── TRECHO SELECIONADO ──

A Razão de Acácio – Alder Teixeira *

Em livro clássico, intitulado Fundamentos da Linguística Contemporânea, o semioticista brasileiro Edward Lopes discorre sobre o que define como “função outrativa” da linguagem. Entende-se por isso a capacidade do artista para despersonalizar-se, isto é, desdobrar-se em diferentes personalidades, tornar-se outro ou outros.

Esse é, supostamente, um dos mais caros objetivos perseguidos pelos autores do chamado Modernismo: essa ânsia de poder colocar-se em lugar do outro, de sabê-lo por diferentes olhares sobre o que se convencionou chamar de realidade. Numa palavra: essa vontade de ser ‘plural’.
Em termos rigorosamente estéticos, esse fenômeno decorre do fato de que o artista já não se contenta com a imitação ou representação da realidade, mas busca transfigurá-la, criando poeticamente realidades e mundos imaginados, nascidos de sua sensibilidade inventiva, do seu poder de criar e fantasiar, de apresentar o mundo não como é, mas como poderia ser.
O fenômeno tem em Fernando Pessoa, o modernista português, o exemplo mais conhecido. Com a adoção de heterônimos, o poeta inventou personalidades, algo bem diferente do vulgarizado pseudônimo, o nome falso com que muitos autores procuram esconder suas verdadeiras identidades.
O heterônimo vai além desse recurso, uma vez que seu uso pressupõe a existência de um ‘outro-eu’, um modo de ser e perceber o mundo, que pouco ou quase nada têm a ver com o autor, aquele que produz o texto extraindo-o de sua imaginação.

A paternidade desse procedimento, isto é, dessa prática de escrever como se fosse outro, é comumente atribuída ao filósofo Sören Kierkegaard (1813-1855), o existencialista dinamarquês da primeira metade do século XIX. Dos vários heterônimos adotados por ele (algo em torno de sete), Victor Eremita é, no entanto, o único de que se conhece uma biografia, diferentemente do poeta português que teve, ele mesmo, a preocupação de criar seres imaginados dotados de individualidade, para as quais, sabe-se, dedicou escritos de cunho biográfico que se tornariam imortais.
Entre escritores de coturno, pode-se lembrar aqui reflexões curiosas sobre o fenômeno da despersonalização: para Edgar Allan Poe (1809-1849), “todo pensamento, para ser breve, é sentido por cada um como uma afronta pessoal à própria pessoa”. Walt Whitman (1819-1892) dizia existir “dentro de cada homem uma multidão”. Nietzsche (1844-1902), cuja espiritualidade notabilizou-se por ser múltipla, inquieta, viva, não mediu palavras: “um homem só, só com suas ideias, passa por louco; e meu coração força-me a falar como se eu fosse dois”. De Baudelaire (1821-1867), restou conhecida a afirmação de que “o artista só é artista com a condição de ser duplo”. Para livrar-se de uma condenação pela escritura de seu livro mais conhecido, Gustave Flaubert (1821-1880) foi mais longe: “Madame Bovary sou eu”.

───
── DADOS FORNECIDOS ──

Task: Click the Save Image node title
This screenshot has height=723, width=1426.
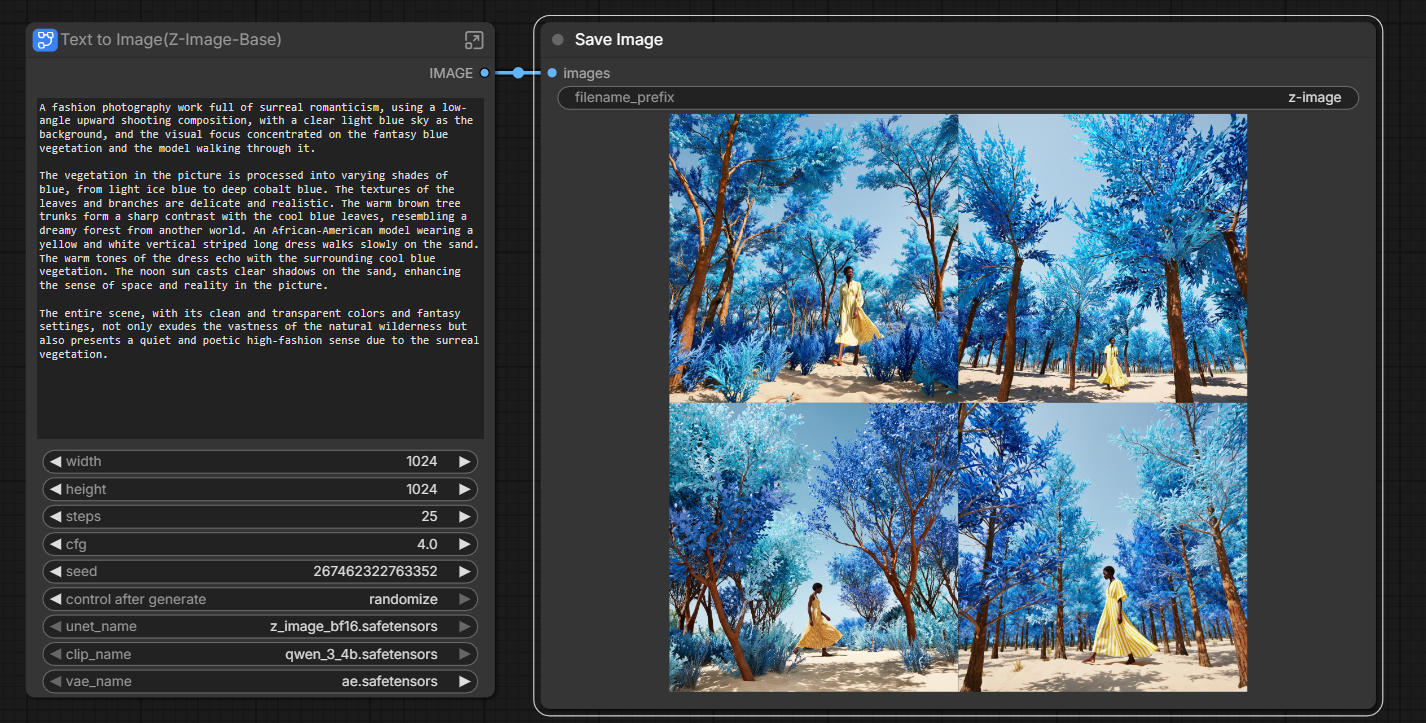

───

## EXERCÍCIOS PROPOSTOS
- a) Reescreva em forma de lista, com seus fatos principais, o parágrafo do trecho selecionado que começa com "O fenômeno tem em Fernando Pessoa".
- b) Reproduza fielmente a passagem do trecho selecionado que vai de "Em termos rigorosamente" até "como poderia ser.".
- c) Traduza para o inglês esta frase do trecho selecionado: «Walt Whitman (1819-1892) dizia existir “dentro de cada homem uma multidão”.»

## GABARITO
- a)
- Fernando Pessoa, o modernista português, é o exemplo mais conhecido do fenômeno.
- Ao adotar heterônimos, o poeta inventou personalidades.
- O heterônimo é bem diferente do pseudônimo, o nome falso com que muitos autores procuram esconder suas verdadeiras identidades.

- b)
Em termos rigorosamente estéticos, esse fenômeno decorre do fato de que o artista já não se contenta com a imitação ou representação da realidade, mas busca transfigurá-la, criando poeticamente realidades e mundos imaginados, nascidos de sua sensibilidade inventiva, do seu poder de criar e fantasiar, de apresentar o mundo não como é, mas como poderia ser.

- c) Walt Whitman (1819-1892) used to say that there existed "within each man a multitude."